Lot 11 – Broche/pendentif émail et diamants, vers 1899. Le médaillon ovale orné d’émail multicolore guilloché, décoré des chiffres romains XIX et XX rehaussés de diamants taille rose, dans un entourage floral serti de diamants taille ancienne et rose, surmontant une citrine taille poire détachable. Estimation : 3,000 EUR – 4,000 EUR. Photo Sotheby’s
1- Pourquoi avoir relancé les ventes à Paris ?
Il faut savoir que le département existait malgré la non-organisation de ventes in situ. A ce sujet, le département de Paris exportait jusqu’à présent la totalité des pièces qu’il recevait et il exportait de manière très importante car de très nombreux objets passaient par celui-ci. Réalisant au passage plusieurs millions d’euros de chiffre d’affaire de manière quasi invisible pour le grand public. Aussi il y avait et il y a toujours de la matière. Comme disent les anglais avec l’expression « Business getting », le marché parisien est porteur car la France est une sorte de coffre à trésors permanent pour les bijoux avec de fortes identités. Il y avait donc l’envie de recréer une dynamique sur Paris tant avec l’organisation de ventes, qu’elles soient sur place comme en ligne. J’avais une bonne connaissance du digital pour les ventes aux enchères, ce qui a séduit la maison dans sa décision de me recruter. Nous allons organiser notre troisième vente en octobre 2019, en s’appuyant sur les jolis succès des deux précédentes qui ont confirmé l’intérêt des acheteurs pour la place parisienne.
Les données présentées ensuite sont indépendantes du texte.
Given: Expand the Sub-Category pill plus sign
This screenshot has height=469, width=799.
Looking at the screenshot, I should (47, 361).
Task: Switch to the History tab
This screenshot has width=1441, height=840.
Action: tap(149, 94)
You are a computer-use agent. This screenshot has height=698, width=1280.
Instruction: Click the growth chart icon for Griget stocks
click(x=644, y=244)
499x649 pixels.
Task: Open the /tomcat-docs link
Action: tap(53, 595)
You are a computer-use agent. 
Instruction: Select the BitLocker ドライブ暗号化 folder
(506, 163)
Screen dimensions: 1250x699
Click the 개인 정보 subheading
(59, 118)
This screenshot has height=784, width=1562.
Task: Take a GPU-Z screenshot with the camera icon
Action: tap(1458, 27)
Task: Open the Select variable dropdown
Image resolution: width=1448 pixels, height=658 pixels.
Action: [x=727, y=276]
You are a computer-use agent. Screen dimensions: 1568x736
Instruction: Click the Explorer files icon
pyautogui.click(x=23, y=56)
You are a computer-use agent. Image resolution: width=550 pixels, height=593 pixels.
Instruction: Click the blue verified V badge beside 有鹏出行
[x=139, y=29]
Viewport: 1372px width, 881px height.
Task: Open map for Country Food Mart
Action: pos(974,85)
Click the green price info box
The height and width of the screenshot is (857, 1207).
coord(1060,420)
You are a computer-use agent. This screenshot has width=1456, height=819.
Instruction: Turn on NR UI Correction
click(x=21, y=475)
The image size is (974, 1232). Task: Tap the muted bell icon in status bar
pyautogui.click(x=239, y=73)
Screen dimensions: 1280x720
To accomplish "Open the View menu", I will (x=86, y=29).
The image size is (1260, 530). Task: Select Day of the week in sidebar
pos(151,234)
Lot 15 – Collier/broche émail et perle d’eau douce, René Boivin, vers 1900. La broche/pendentif à décor de fleurs de datura ornée d’émail plique-à-jour retenant une perle d’eau douce, poinçon de maître pour René Boivin. Estimation : 7,000 – 10,000 EUR. Photo : Sotheby’s
2- Est-ce que l’argument récurrent sur la fiscalité française que beaucoup considère comme trop lourde vous a fait hésiter ?
Il est vrai que les très belles pièces ou les pierres les plus exceptionnelles partent en général soit vers Genève soit vers Hong Kong. Pourtant nous n’avons pas vraiment hésité à relancer les ventes de Paris. Et ce d’autant plus que nos estimations sont conservatrices et à la juste valeur des pièces. Ce qui génère de bons résultats car nous adjugeons souvent bien au-dessus de nos estimations hautes, à la satisfaction des vendeurs qui peuvent ainsi vendre des objets qui ne trouveraient pas forcément preneurs ailleurs qu’à Paris. D’ailleurs la première vente nous a amené beaucoup d’acheteurs français mais également beaucoup d’acheteurs internationaux. Et parmi ces derniers, beaucoup d’américains, de suisses et d’acheteurs basés en Angleterre et en Asie. Rien que sur la première vacation, ce sont plus de 60 lots qui sont partis sur l’Asie. Sur une vente qui compte environ 250 lots, c’est un excellent résultat. Mais cela tient aussi à la composition de nos catalogues que l’on souhaite très qualitatifs.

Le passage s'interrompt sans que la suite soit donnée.